START Document section

When camel trains of up to twelve thousand animals undertook the arduous journey across the Sahara Desert from Timbuktu to the trading post of Marrakech they carried with them three highly prized commodities; gold, slaves and spices, the very heart of Moroccan cuisine.
Arab traders brought cinnamon, ginger, paprika, saffron, cumin, and turmeric, still the basis of Moroccan cuisine, along with dried fruits and bread making. They enhanced the traditional Berber style of one-pot cooking that blended local ingredients such as oranges and lemons from Fez, saffron from Tiliouine, the southern provinces provided figs, dates, almonds and the curiously nutty argan oil, while mint and olives came from Meknes, where the city of Volubulis, the most southern expansion of the Roman Empire, overlooked vast olive groves, planted to supply the insatiable appetite of the empire for high quality fruit and oil. Cooked with lamb, poultry or pigeon, these layered ingredients enhanced the flavour of the traditional dishes of these nomadic tribes. The earliest writings about cooking in a tagine appear in The Book of the Tale of the Thousand Nights, an Arabic story collection from the ninth century. The nomadic Berbers used the tagine pot as a “portable oven”, allowing them to cook food on the move. Today, the simple earthenware pots are a kitchen staple, acting like a slow cooker to make stews. The coming together of these different gastronomic essences and elements created the basis if Morrocan cuisine.
While Arab gastronomy, with its love of sweet-and-sour cooking learned from the Persians, may have had a major influence on what we now know as Moroccan cuisine, the flavours of other conquistadors added to the bubbling stock-pot of North African fare; the Ottoman Empire introduced barbeque, mainly in the form of kebabs; the preserving techniques of the Jewish population bequeathed preserved lemons, without which there would be no sublime poulet au citron; returning Moors expelled from Spain by King Ferdinand (in 1492, the same year as Columbus sailed the ocean blue), introduced the decadence of the pastilla, a heavenly filo pastry parcel of pigeon and almonds; the short-lived French Protectorate of the twentieth century brought café society, patisseries and wine, while the British brought with them the glue that cements the whole of Moroccan culture – tea – although the locals adapted it to their own tastes by forgoing milk and using mint and other herbs instead. With experimentation and elaboration in the kitchens of the four Imperial Cities – Fez, Rabat, Meknes and Marrakech – Moroccan cuisine as we know it today was born, although a new breed of chef has added a sophistication unknown a decade or so ago. These days Moroccan cuisine is recognised worldwide, whether it’s through the fine restaurants of top chefs or the street-food stalls of Jmaa el Fna, The Restaurant and the End of the World.

END Document section
START Excerpted records

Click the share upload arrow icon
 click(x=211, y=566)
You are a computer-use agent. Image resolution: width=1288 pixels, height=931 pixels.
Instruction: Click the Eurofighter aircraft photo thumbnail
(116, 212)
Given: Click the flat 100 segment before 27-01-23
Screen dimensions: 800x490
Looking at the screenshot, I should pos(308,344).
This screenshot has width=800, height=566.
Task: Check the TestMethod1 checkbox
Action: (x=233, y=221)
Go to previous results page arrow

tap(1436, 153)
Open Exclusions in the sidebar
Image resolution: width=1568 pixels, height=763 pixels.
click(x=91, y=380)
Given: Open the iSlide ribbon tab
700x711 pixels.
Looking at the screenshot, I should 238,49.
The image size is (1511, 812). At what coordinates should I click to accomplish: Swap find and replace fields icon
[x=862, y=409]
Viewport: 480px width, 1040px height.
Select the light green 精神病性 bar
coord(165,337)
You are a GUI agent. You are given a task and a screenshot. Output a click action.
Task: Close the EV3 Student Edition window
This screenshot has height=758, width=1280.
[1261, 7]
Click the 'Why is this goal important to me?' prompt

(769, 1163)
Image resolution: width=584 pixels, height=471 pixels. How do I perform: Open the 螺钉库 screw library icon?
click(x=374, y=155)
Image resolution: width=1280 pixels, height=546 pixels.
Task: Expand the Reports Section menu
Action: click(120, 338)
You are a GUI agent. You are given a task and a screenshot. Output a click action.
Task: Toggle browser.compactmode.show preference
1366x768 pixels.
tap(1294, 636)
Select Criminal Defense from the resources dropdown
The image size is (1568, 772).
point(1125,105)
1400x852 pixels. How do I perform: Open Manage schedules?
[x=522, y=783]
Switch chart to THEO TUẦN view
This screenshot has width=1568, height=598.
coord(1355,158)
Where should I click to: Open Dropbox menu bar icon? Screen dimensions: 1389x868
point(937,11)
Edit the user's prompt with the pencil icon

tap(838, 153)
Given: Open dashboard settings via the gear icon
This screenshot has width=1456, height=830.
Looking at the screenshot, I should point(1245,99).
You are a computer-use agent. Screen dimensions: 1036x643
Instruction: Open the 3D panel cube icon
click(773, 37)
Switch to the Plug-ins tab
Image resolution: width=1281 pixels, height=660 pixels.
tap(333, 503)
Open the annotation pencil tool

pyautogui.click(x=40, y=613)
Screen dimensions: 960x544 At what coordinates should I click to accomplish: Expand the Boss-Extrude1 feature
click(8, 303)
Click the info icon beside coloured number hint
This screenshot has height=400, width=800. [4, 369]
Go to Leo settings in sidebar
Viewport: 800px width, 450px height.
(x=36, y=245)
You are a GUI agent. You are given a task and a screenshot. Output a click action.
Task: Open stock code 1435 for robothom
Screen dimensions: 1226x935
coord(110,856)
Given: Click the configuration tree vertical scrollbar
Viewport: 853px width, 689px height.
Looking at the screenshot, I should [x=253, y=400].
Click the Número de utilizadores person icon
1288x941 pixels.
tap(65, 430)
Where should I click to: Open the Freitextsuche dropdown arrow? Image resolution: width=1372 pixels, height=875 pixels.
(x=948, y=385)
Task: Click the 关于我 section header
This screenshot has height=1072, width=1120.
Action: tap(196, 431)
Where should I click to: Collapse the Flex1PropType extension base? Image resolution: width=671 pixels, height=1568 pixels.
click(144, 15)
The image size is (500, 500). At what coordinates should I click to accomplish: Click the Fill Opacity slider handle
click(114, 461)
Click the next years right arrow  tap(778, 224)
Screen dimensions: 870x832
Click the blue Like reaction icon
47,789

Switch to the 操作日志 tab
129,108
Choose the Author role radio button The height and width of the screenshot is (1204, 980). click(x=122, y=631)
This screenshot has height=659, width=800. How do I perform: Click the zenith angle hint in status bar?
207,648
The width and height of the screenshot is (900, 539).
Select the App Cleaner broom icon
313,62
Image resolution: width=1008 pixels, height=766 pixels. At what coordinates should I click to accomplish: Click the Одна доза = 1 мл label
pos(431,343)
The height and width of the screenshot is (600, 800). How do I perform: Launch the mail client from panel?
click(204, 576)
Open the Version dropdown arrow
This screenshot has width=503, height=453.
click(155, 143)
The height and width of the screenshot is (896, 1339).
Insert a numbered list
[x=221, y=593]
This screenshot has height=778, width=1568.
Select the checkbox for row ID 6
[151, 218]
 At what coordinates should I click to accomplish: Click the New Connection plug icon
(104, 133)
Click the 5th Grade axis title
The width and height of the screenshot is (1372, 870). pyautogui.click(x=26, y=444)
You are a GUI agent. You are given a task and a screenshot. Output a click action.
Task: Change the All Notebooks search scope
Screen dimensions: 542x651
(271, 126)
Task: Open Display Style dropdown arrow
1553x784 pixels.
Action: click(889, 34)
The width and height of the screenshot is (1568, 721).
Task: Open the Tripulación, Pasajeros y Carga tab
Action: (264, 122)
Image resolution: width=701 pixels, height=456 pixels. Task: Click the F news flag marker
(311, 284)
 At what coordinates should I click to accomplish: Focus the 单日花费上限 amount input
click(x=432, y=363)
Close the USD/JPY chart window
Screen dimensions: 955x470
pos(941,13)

END Excerpted records

Your tasks —
**A.** In the text on the history of Moroccan cuisine, which city supplied mint and olives?
**B.** Decide whether each statement agrees with the text on the history of Moroccan cuisine, answering yes or no and quoting the words that settle it: (i) Saffron came from Tiliouine. (ii) Locals drank the tea the British brought with milk. (iii) The earliest writings about tagine cooking come from a twelfth-century collection.
The material above comes from a different source than the text on the history of Moroccan cuisine.

Answers to the problems —
**A.** Meknes.

**B.**
(i) Yes: "saffron from Tiliouine"
(ii) No: "the locals adapted it to their own tastes by forgoing milk and using mint and other herbs instead"
(iii) No: "an Arabic story collection from the ninth century"